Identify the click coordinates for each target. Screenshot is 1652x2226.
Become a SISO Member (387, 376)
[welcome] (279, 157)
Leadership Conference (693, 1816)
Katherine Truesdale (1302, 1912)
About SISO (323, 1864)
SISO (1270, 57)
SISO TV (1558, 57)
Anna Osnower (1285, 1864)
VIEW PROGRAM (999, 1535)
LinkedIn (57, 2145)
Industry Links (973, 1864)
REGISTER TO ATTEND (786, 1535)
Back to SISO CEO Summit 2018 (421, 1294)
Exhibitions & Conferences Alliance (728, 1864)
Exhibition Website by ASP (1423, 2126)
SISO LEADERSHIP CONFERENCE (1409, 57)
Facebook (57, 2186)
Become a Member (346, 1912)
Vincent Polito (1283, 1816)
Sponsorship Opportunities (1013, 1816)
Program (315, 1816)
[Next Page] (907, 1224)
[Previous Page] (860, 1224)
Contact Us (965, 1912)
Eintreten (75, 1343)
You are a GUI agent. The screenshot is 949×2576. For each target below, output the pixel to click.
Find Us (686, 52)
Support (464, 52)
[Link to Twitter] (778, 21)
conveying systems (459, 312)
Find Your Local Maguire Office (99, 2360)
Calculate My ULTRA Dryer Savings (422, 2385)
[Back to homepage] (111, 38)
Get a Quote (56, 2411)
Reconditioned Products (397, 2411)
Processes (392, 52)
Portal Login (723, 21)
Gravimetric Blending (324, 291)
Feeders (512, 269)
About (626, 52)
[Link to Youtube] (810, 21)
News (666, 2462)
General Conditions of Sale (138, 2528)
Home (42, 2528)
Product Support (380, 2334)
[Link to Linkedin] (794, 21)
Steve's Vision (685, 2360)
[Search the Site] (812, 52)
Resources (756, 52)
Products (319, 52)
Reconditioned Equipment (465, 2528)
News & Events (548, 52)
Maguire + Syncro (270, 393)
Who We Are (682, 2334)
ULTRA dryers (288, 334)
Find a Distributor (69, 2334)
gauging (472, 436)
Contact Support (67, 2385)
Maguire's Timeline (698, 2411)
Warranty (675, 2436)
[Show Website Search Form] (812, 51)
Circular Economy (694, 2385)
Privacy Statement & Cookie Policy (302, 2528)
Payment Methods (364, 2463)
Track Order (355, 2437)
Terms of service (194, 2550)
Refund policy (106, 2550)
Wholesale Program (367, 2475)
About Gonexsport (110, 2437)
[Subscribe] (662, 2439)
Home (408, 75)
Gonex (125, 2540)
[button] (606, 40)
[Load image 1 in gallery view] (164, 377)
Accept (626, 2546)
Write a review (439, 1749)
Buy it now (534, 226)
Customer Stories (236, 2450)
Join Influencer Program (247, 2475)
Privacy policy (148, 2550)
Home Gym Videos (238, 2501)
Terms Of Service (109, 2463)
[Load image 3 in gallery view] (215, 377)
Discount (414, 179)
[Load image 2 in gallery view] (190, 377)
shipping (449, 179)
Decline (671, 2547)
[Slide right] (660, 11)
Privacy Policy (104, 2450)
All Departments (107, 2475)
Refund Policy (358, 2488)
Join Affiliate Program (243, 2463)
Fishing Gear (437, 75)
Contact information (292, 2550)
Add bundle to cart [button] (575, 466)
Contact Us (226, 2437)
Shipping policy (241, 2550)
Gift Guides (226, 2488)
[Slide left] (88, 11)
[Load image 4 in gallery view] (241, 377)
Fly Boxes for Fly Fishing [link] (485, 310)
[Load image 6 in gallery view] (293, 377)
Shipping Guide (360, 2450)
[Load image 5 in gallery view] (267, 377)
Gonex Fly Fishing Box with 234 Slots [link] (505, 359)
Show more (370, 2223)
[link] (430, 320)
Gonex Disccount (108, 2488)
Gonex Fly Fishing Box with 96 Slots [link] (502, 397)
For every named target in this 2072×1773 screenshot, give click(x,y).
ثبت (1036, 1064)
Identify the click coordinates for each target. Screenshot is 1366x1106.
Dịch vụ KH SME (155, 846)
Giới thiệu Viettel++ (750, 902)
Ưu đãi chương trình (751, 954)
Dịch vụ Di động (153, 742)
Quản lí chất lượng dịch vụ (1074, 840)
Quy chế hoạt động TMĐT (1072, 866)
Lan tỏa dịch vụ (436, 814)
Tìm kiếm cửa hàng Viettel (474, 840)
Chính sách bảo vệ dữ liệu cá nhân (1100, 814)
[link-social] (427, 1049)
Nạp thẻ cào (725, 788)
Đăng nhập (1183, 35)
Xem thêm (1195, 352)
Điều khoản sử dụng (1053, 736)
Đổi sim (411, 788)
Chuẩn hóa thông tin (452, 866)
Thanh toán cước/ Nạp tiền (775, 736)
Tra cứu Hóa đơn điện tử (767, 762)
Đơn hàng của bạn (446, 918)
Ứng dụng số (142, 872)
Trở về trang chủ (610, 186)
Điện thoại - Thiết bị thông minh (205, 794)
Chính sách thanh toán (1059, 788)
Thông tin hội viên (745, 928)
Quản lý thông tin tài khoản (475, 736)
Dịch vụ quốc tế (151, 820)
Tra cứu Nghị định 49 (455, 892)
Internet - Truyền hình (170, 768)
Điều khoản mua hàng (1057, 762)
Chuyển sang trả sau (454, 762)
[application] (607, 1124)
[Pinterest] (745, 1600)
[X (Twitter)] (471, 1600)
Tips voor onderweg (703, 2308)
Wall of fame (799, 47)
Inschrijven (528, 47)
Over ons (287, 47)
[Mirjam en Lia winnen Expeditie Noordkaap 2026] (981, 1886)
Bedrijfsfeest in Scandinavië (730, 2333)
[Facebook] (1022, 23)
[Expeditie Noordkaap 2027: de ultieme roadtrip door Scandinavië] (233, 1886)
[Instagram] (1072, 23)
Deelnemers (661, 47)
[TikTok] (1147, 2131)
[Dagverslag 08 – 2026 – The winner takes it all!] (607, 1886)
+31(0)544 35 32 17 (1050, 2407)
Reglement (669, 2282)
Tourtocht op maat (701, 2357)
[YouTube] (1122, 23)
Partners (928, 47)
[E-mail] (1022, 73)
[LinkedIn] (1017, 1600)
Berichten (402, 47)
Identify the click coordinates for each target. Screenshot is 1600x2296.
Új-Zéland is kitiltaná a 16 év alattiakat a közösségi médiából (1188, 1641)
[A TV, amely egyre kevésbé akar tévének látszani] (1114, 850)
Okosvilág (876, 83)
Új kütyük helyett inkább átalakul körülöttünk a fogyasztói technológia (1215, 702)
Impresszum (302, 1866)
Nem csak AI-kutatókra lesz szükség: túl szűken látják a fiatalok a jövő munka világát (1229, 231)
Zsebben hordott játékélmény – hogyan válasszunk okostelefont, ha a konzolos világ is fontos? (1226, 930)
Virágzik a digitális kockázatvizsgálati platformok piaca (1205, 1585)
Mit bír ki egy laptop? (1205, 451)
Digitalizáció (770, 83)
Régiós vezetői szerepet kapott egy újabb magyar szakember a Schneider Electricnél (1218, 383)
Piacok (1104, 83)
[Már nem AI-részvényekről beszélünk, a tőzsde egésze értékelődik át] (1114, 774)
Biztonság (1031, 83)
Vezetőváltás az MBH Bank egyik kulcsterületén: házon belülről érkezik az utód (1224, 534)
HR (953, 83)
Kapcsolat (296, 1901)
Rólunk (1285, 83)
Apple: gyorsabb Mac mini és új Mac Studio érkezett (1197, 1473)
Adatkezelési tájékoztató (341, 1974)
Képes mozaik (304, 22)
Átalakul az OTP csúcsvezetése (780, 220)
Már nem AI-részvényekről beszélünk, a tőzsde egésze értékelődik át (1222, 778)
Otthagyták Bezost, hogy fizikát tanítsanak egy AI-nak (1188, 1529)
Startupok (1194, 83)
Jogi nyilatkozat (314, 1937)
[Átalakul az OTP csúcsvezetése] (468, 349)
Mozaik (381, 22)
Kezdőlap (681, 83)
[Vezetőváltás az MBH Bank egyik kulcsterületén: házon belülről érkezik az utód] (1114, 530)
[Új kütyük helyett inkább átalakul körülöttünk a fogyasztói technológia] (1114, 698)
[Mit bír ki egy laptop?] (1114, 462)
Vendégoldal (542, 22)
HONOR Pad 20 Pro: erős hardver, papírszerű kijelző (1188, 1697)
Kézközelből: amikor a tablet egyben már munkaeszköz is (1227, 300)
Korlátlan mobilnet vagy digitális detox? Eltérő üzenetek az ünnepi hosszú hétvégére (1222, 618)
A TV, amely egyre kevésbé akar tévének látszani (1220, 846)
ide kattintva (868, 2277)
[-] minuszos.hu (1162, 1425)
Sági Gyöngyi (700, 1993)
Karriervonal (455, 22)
■ ■ ■
• [What the exercise asks]:
Every line above from the line with "Zsebben hordott játékélmény" to the line with "Sági Gyöngyi (700, 1993)", both included, must be reproduced exactly, and no other line may appear.

• [Solved exercise]:
Zsebben hordott játékélmény – hogyan válasszunk okostelefont, ha a konzolos világ is fontos? (1226, 930)
Virágzik a digitális kockázatvizsgálati platformok piaca (1205, 1585)
Mit bír ki egy laptop? (1205, 451)
Digitalizáció (770, 83)
Régiós vezetői szerepet kapott egy újabb magyar szakember a Schneider Electricnél (1218, 383)
Piacok (1104, 83)
[Már nem AI-részvényekről beszélünk, a tőzsde egésze értékelődik át] (1114, 774)
Biztonság (1031, 83)
Vezetőváltás az MBH Bank egyik kulcsterületén: házon belülről érkezik az utód (1224, 534)
HR (953, 83)
Kapcsolat (296, 1901)
Rólunk (1285, 83)
Apple: gyorsabb Mac mini és új Mac Studio érkezett (1197, 1473)
Adatkezelési tájékoztató (341, 1974)
Képes mozaik (304, 22)
Átalakul az OTP csúcsvezetése (780, 220)
Már nem AI-részvényekről beszélünk, a tőzsde egésze értékelődik át (1222, 778)
Otthagyták Bezost, hogy fizikát tanítsanak egy AI-nak (1188, 1529)
Startupok (1194, 83)
Jogi nyilatkozat (314, 1937)
[Átalakul az OTP csúcsvezetése] (468, 349)
Mozaik (381, 22)
Kezdőlap (681, 83)
[Vezetőváltás az MBH Bank egyik kulcsterületén: házon belülről érkezik az utód] (1114, 530)
[Új kütyük helyett inkább átalakul körülöttünk a fogyasztói technológia] (1114, 698)
[Mit bír ki egy laptop?] (1114, 462)
Vendégoldal (542, 22)
HONOR Pad 20 Pro: erős hardver, papírszerű kijelző (1188, 1697)
Kézközelből: amikor a tablet egyben már munkaeszköz is (1227, 300)
Korlátlan mobilnet vagy digitális detox? Eltérő üzenetek az ünnepi hosszú hétvégére (1222, 618)
A TV, amely egyre kevésbé akar tévének látszani (1220, 846)
ide kattintva (868, 2277)
[-] minuszos.hu (1162, 1425)
Sági Gyöngyi (700, 1993)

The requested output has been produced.